Bailey, by his own words, fails to meet the first prong of the test enunciated in Hinton. WCJ Lorine, in reviewing the findings of WCJ MaMn, quoted above, noted that WCJ Makin found that Bailey “elected” not to work overtime and that he could not demonstrate that his loss of earning power was “no longer due to his election not to work overtime for personal reasons ...” unless he presented current medical testimony to support such a conclusion. As noted above, Bailey failed to present current medical testimony, relying instead on the testimony of Dr. Liebert from a previous hearing that was countered by USAir’s subsequent testimony of Dr. Elia. We conclude that WCJ Lorine applied the proper burden of proof in considering Bailey’s petition.
Bailey further alleges that both the Board and WCJ Lorine erred in interpreting the opinion of WCJ Makin and in support of that position offers the fact that WCJ Makin accepted the testimony of Bailey’s medical expert, Dr. Liebert, and rejected that testimony of USAir’s medical expert, Dr. Rubinstein. In doing so, Bailey ignores the testimony of USAir’s medical expert, Dr. Elia, who examined Bailey on November 6, 2002, fully one year after WCJ Makin rendered her decision. Dr. Elia opined that Bailey was fully recovered and could return to work without restriction. In response, Bailey offered only the testimony of Dr. Liebert that had been offered before WCJ Makin. Thus, in rejecting Dr. Liebert’s testimony, WCJ Lo-rine was not misinterpreting WCJ Makin’s findings but was making an independent finding based upon newly introduced expert medical evidence of Bailey’s physical condition.
Bailey also alleges that WCJ Lorine misstated the findings made by WCJ Ma-kin in regard to his own testimony. In his findings of fact WCJ Lorine notes that WCJ Makin found that “[bjecause Bailey was .‘trying to save some of his knee for [his] own personal activities,’ he stopped working overtime.” ' (R.R. at 35a). Bailey claims that WCJ Lorine erred when he characterized this testimony as Bailey’s “election not to work overtime for personal reasons.” (WCJ Lorine’s Finding of Fact No. 9). Our review of the record convinces us that neither WCJ Lorine nor the Board erred in interpreting WCJ Makin’s finding or in interpreting Bailey’s testimony and WCJ Makin’s finding that Bailey elected not to work overtime is supported by substantial evidence of record.
Accordingly, the order of the Board in this matter is affirmed.

ORDER

AND NOW, this 6th day of January 2005, the order of the Workers’ Compensation Appeal Board in this matter is AFFIRMED.

. Act of June 2, 1915, P.L. 736, as amended, 77 P.S. §§ 1-1041.4; 2501-2626.

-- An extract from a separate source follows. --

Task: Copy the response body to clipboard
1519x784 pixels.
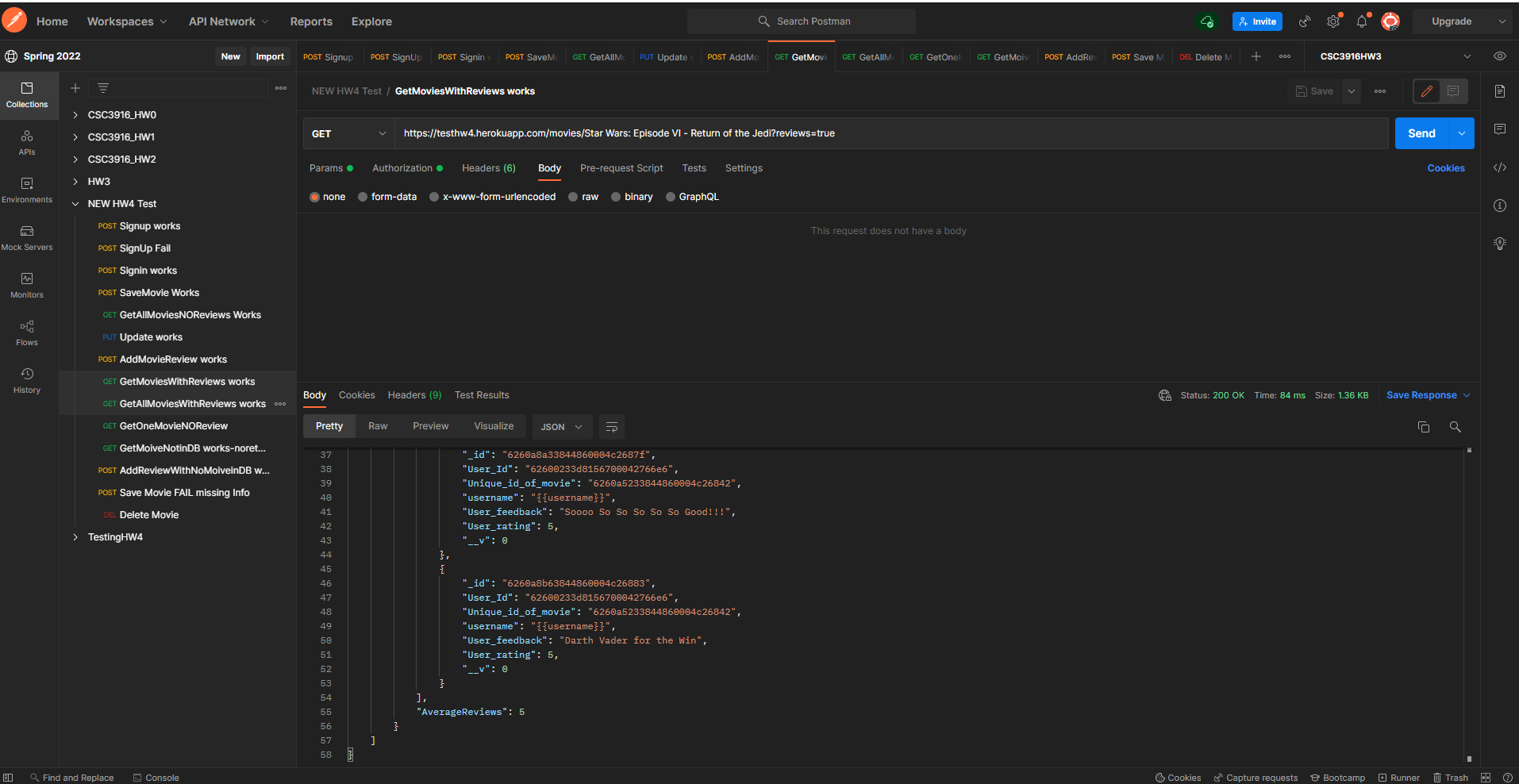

. Our standard of review is limited to determining whether there has been a violation of constitutional rights, an error of law or whether necessary findings of fact are supported by substantial evidence. Tri-Union Express v. Workers' Compensation Appeal Board (Hickle), 703 A.2d 558 (Pa.Cmwlth.1997). We also acknowledge our Supreme Court's decision in Leon E. Wintermyer, Inc. v. Workers' Compensation Appeal Board (Marlowe), 571 Pa. 189, 203, 812 A.2d 478, 487 (2002), wherein the Court held that "review for capricious disregard of material, competent evidence is an appropriate component of appellate consideration in every case in which such question is properly brought before the court."